Spanish army officer (1743 – c. 1817)

Antonio Vicente de Arce (1743 – c. 1817) was a Spanish army officer and diputado for Extremadura at the Cortes of Cádiz (1813–1814).

==Career==
===Peninsular War===

Arce was appointed lieutenant general by the Junta of Extremadura in June 1808. Serving under José Galluzo, the Captain-General of Extremadura, Arce prolonged the siege of Elvas until almost a month after the Convention of Cintra had been signed (August 1808), and despite orders from the Junta of Seville to abandon the siege and march with his army to Madrid. The following October, as Governor of Vich, he led Spanish troops in an action at Badalona.

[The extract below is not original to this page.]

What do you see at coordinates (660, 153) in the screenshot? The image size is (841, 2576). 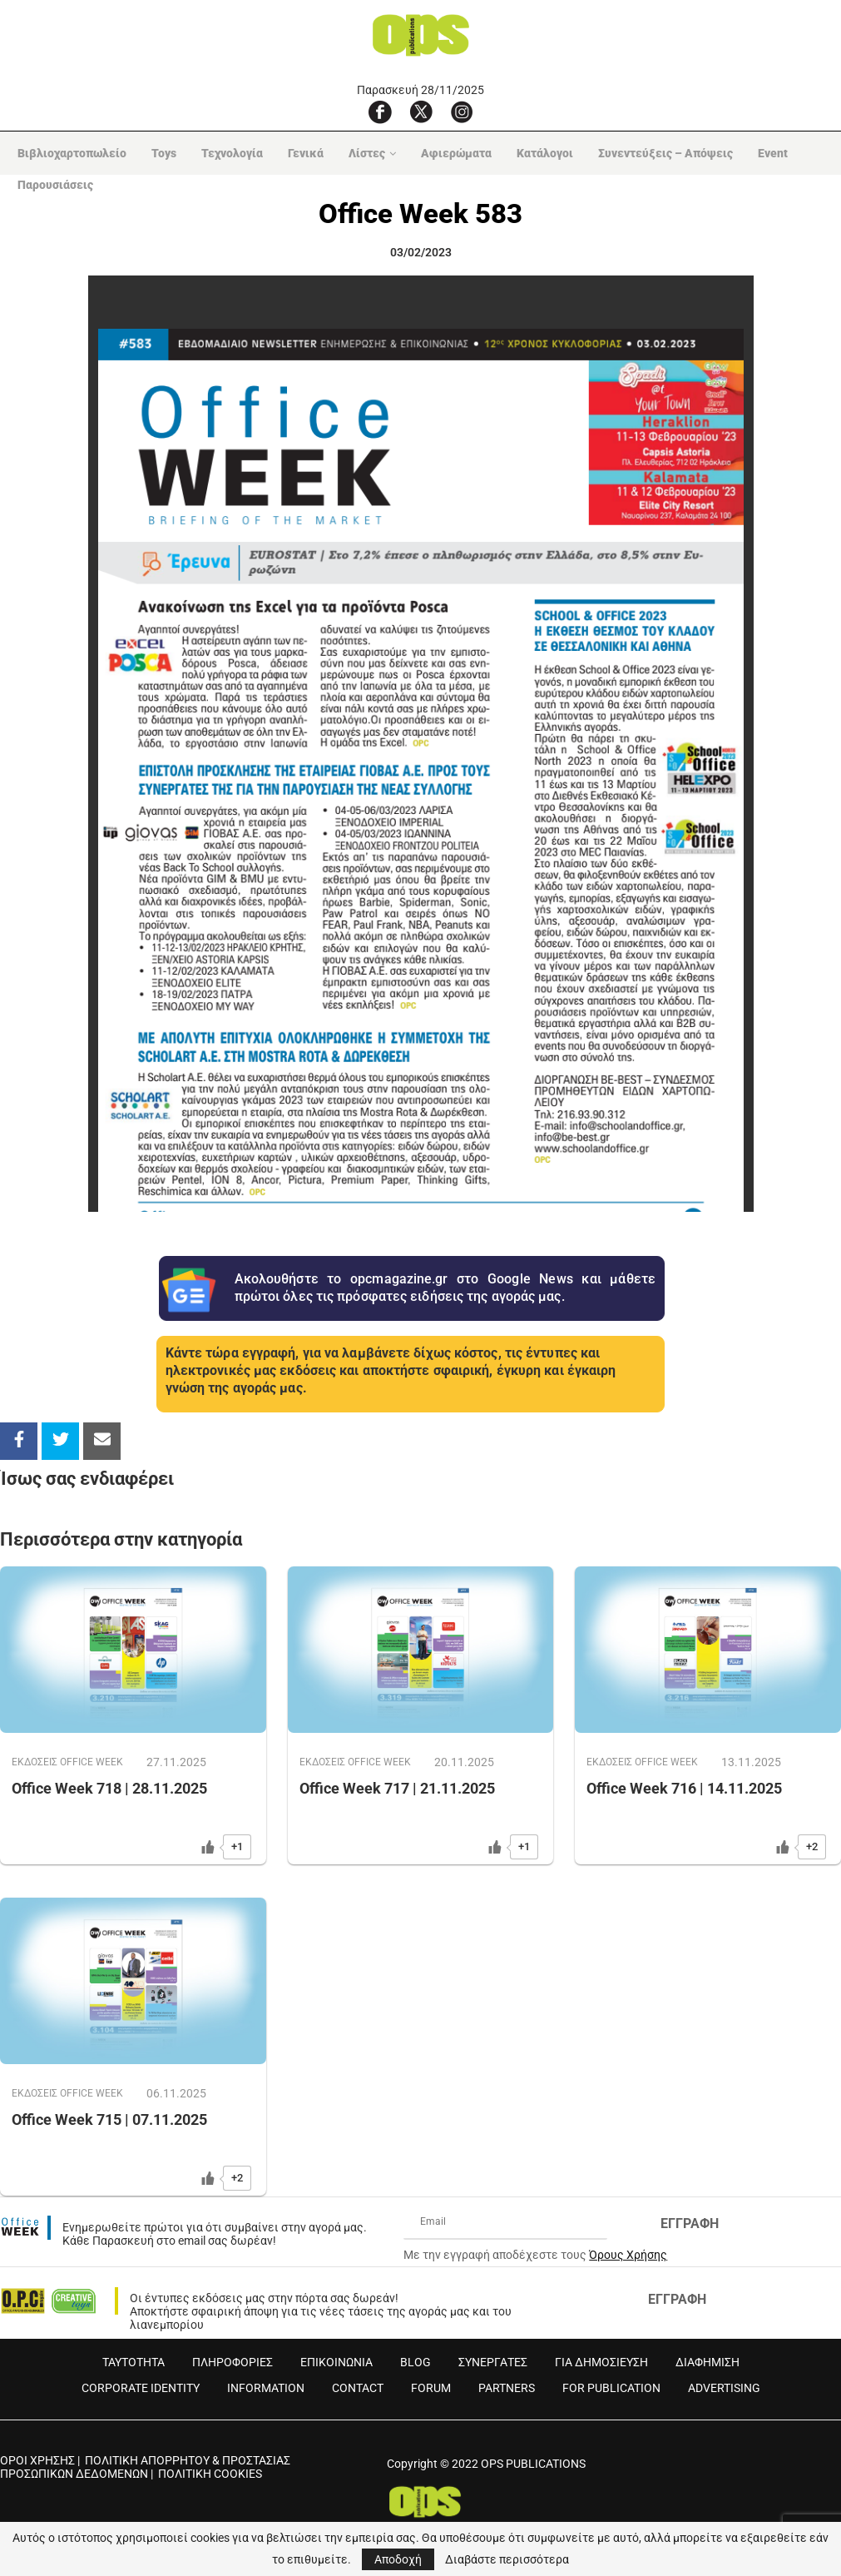 I see `Συνεντεύξεις – Απόψεις` at bounding box center [660, 153].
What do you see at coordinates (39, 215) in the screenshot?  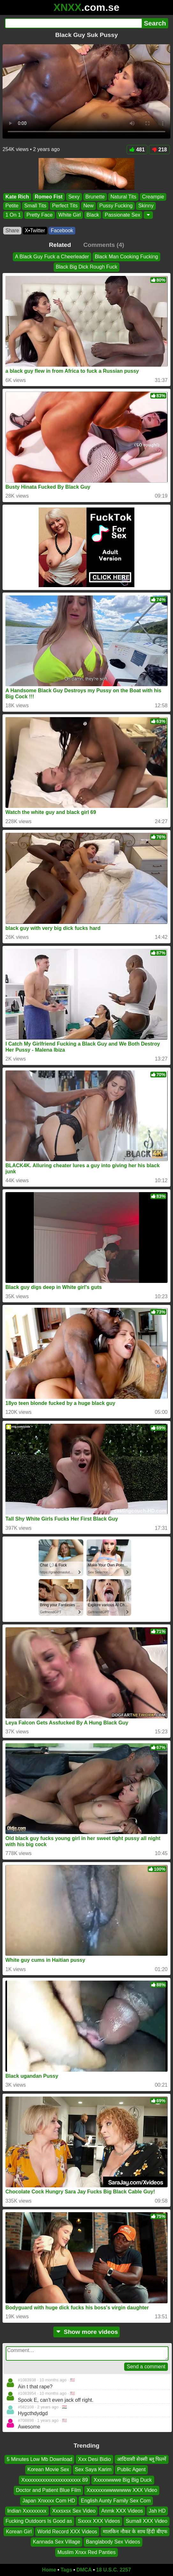 I see `Pretty Face` at bounding box center [39, 215].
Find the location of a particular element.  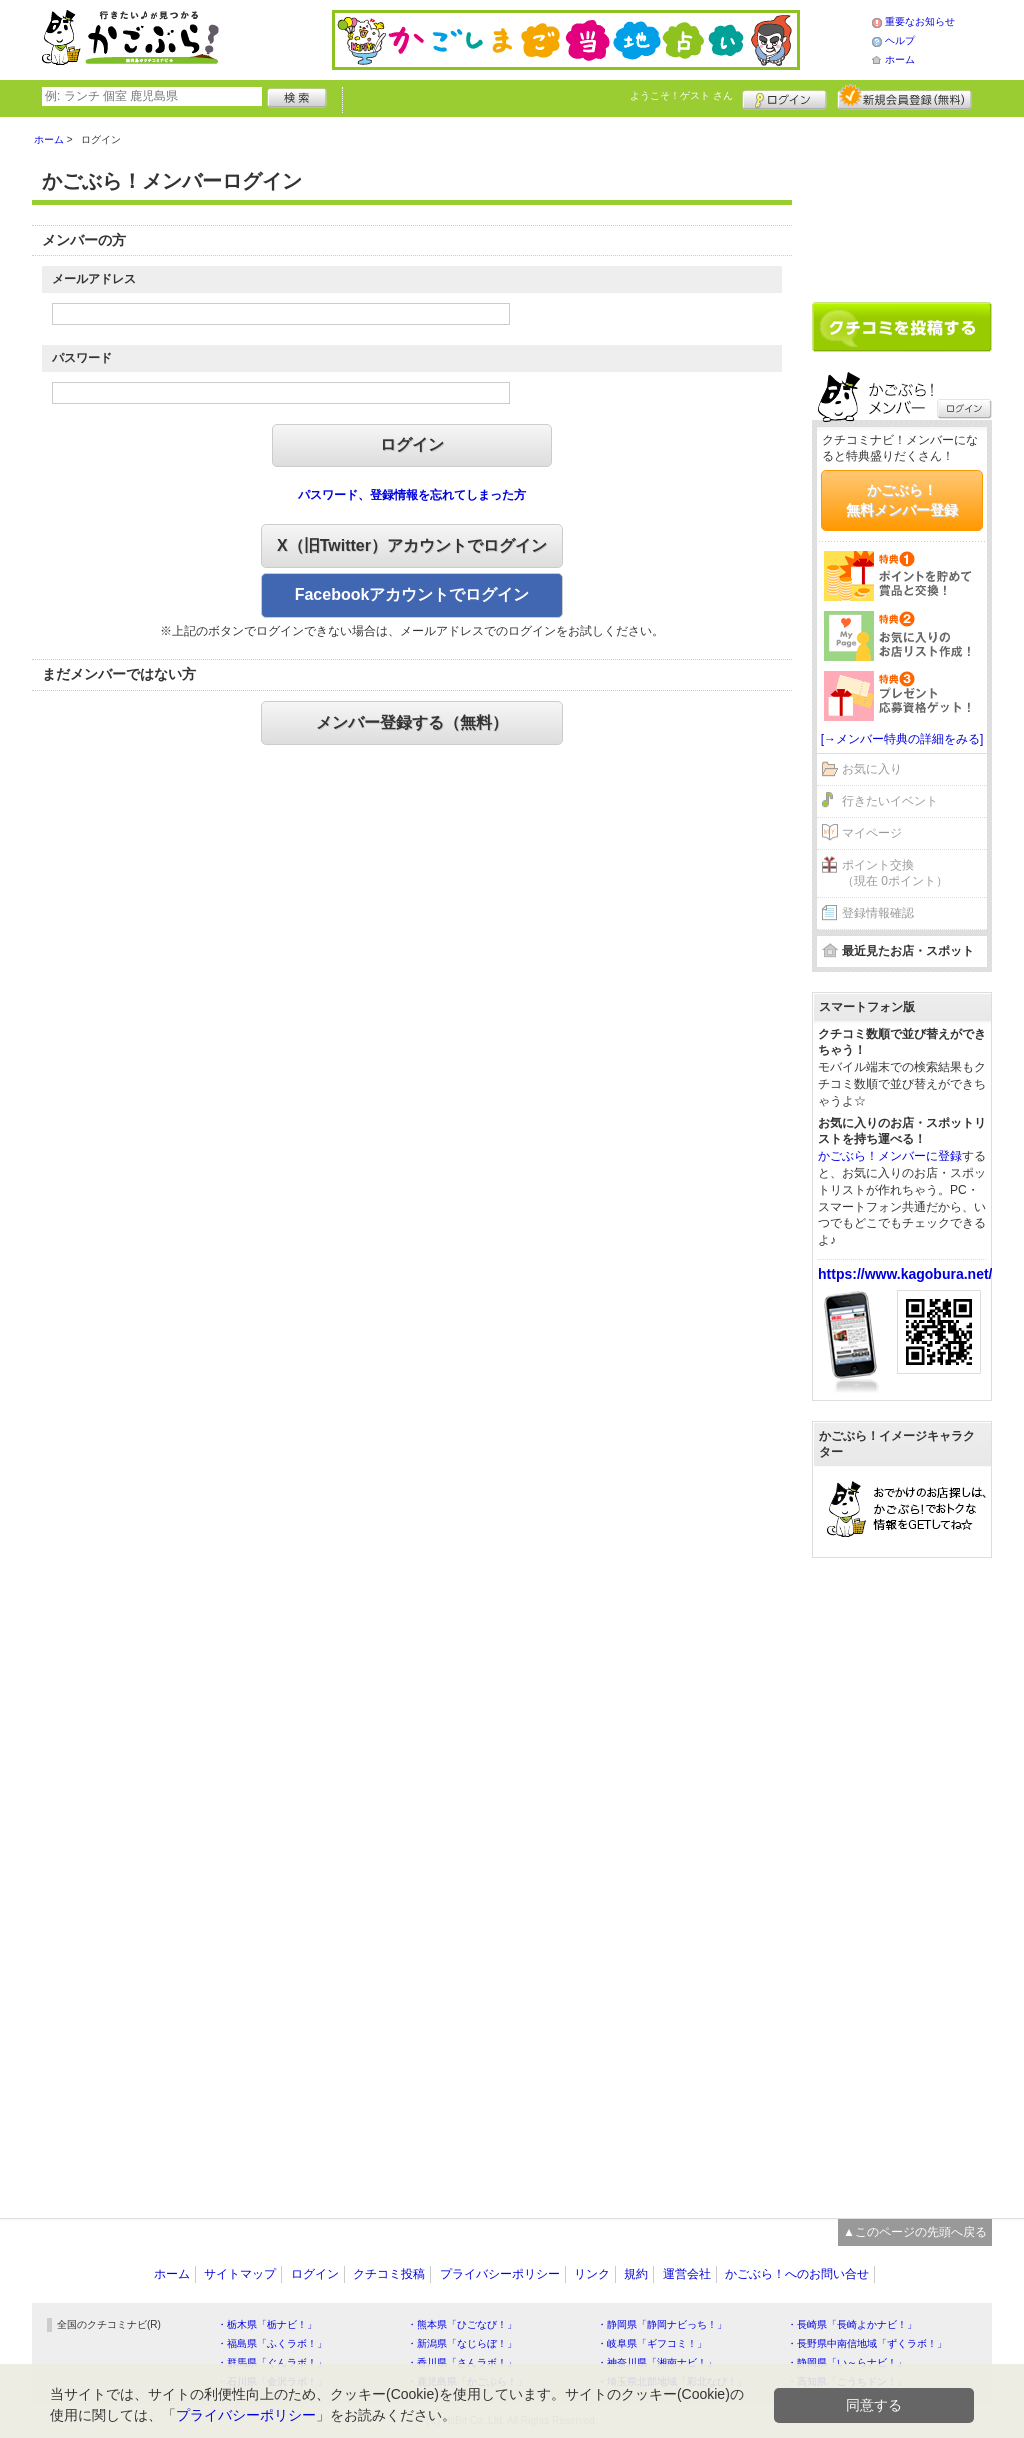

In April 1809, as Governor of Badajoz, he rejected General Latour-Maubourg's call to surrender the city.

In July 1809, together with Francisco Yañez de Leiva, regent of the Audiencia of Extremadura, Arce was sent to Asturias by the Supreme Central Junta to arrange for the suppressed junta general of the Principality to be reinstated. Arce was appointed captain-general of that province shortly afterwards.

On 1 January 1810, the captain-general, unable to offer much resistance to General Bonet's 7,000 troops out of Santander, evacuated Oviedo.

==Postwar==
In 1817, Arce was appointed to the Supreme War Council (Consejo Supremo de la Guerra).